[Opening Information section]

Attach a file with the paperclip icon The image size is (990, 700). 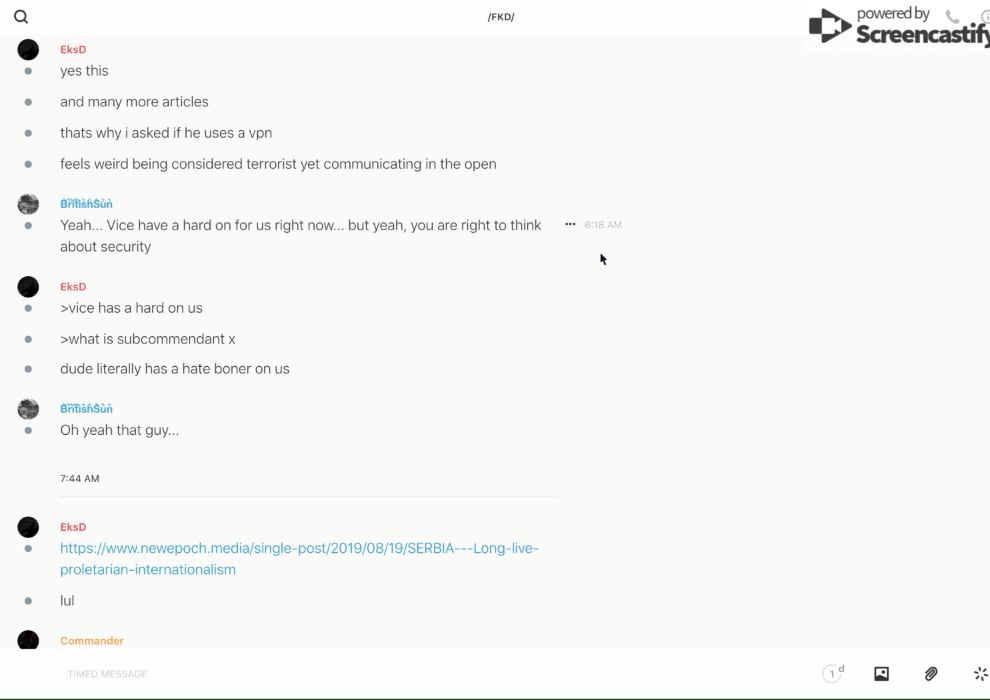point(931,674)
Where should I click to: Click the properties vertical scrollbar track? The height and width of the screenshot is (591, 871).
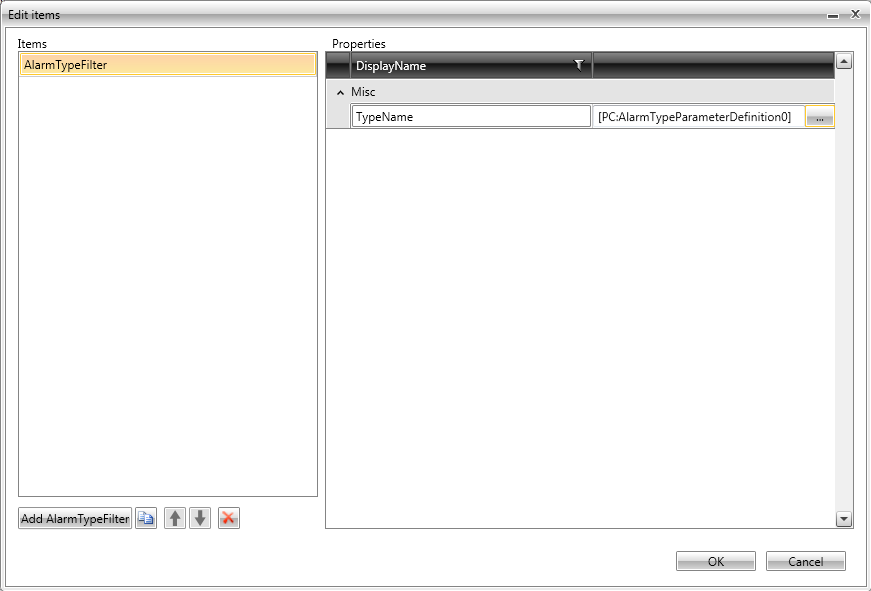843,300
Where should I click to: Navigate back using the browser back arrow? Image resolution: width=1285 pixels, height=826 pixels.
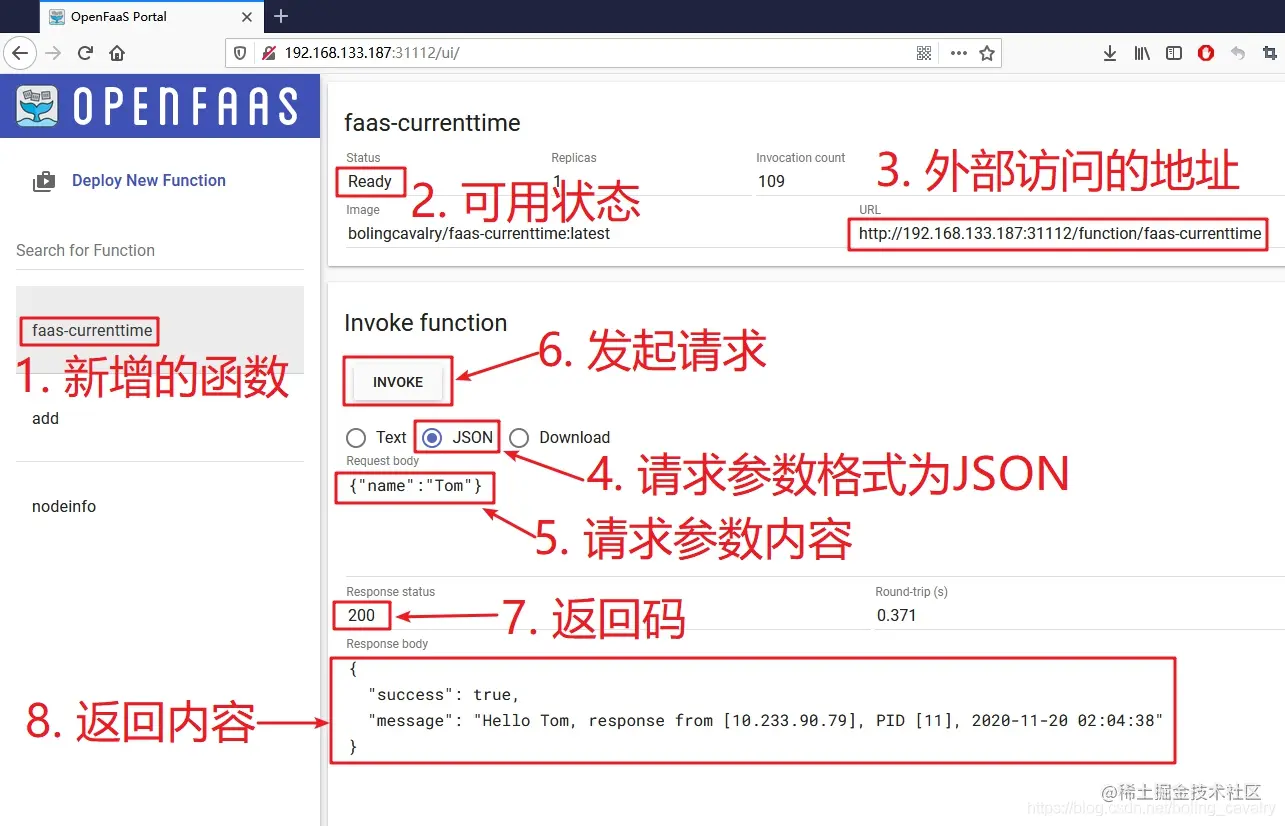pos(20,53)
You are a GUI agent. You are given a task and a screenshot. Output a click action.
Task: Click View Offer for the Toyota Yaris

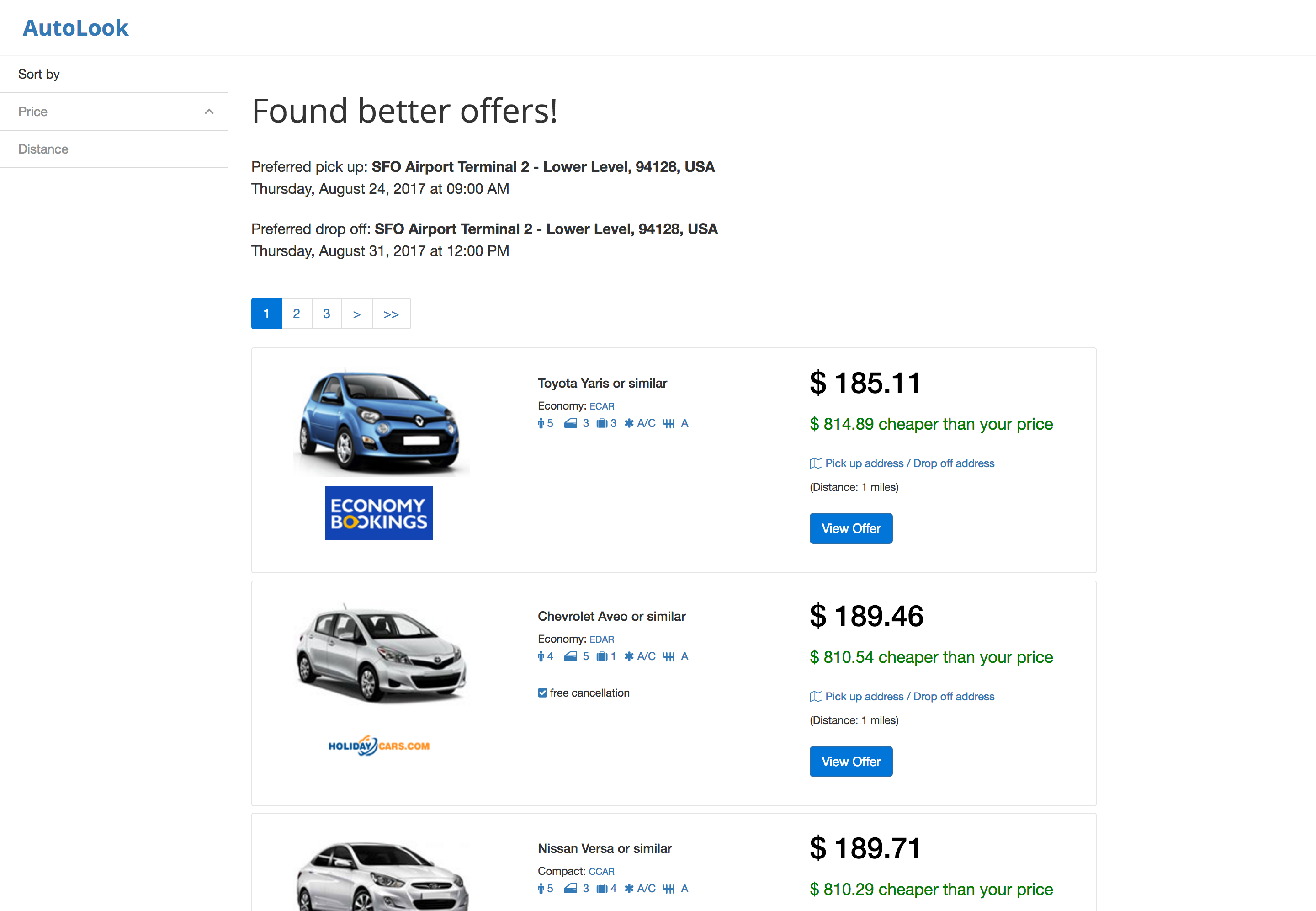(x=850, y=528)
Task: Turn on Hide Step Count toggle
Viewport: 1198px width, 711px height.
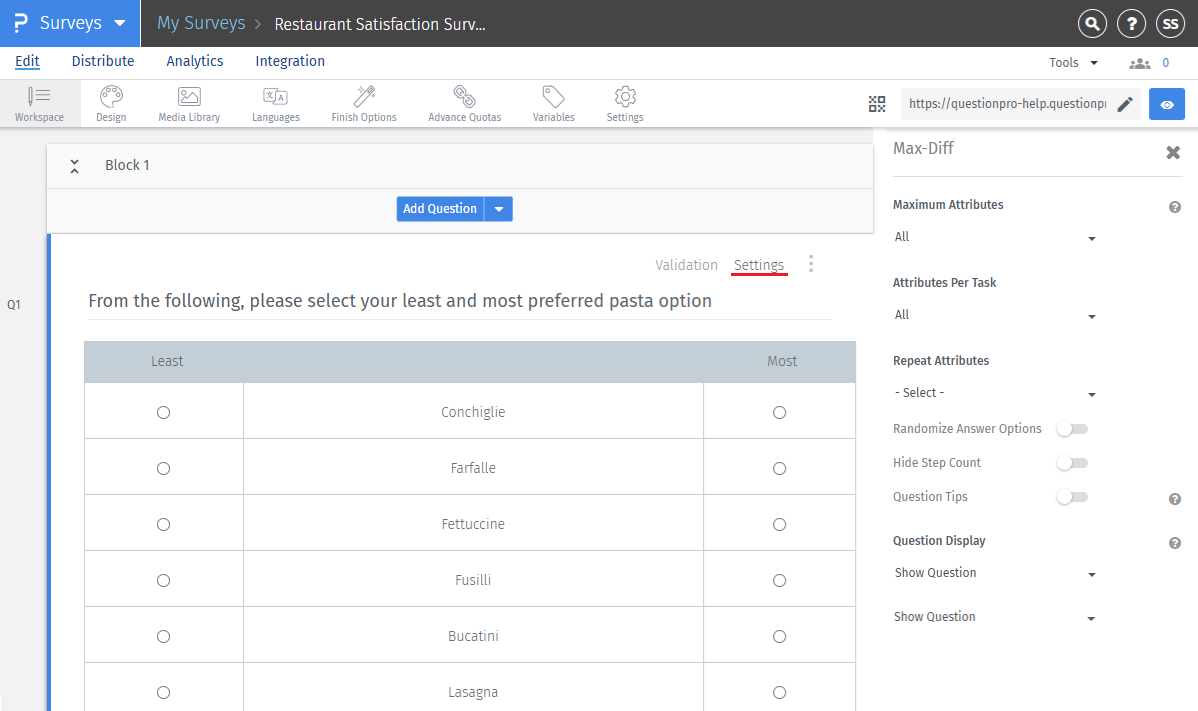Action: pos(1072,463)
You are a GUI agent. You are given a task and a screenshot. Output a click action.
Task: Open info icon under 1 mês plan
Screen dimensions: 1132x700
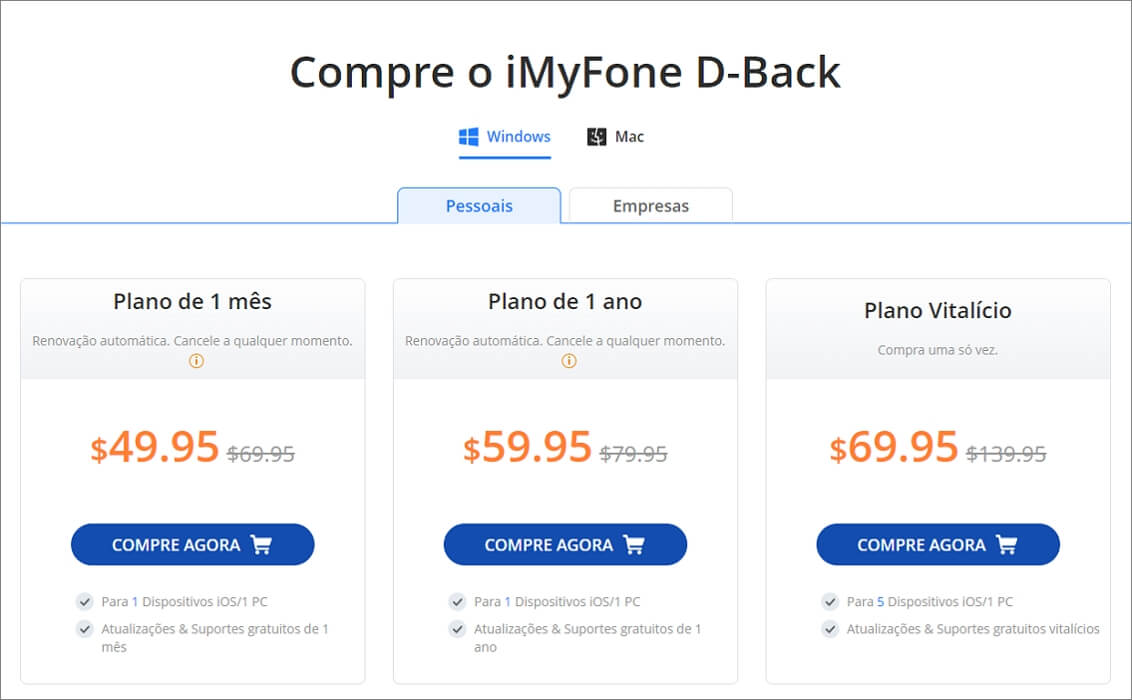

[Closing Information section]

▶ Problem to work on: In the copy, no pictures are to appear; write out exactly the lines from the one containing "Task: Turn on Hide Step Count toggle" through the end of the listing above and no further lines.

▶ Response to this task:
Task: Turn on Hide Step Count toggle
Viewport: 1198px width, 711px height.
Action: pos(1072,463)
You are a GUI agent. You are given a task and a screenshot. Output a click action.
Task: Open info icon under 1 mês plan
Screen dimensions: 1132x700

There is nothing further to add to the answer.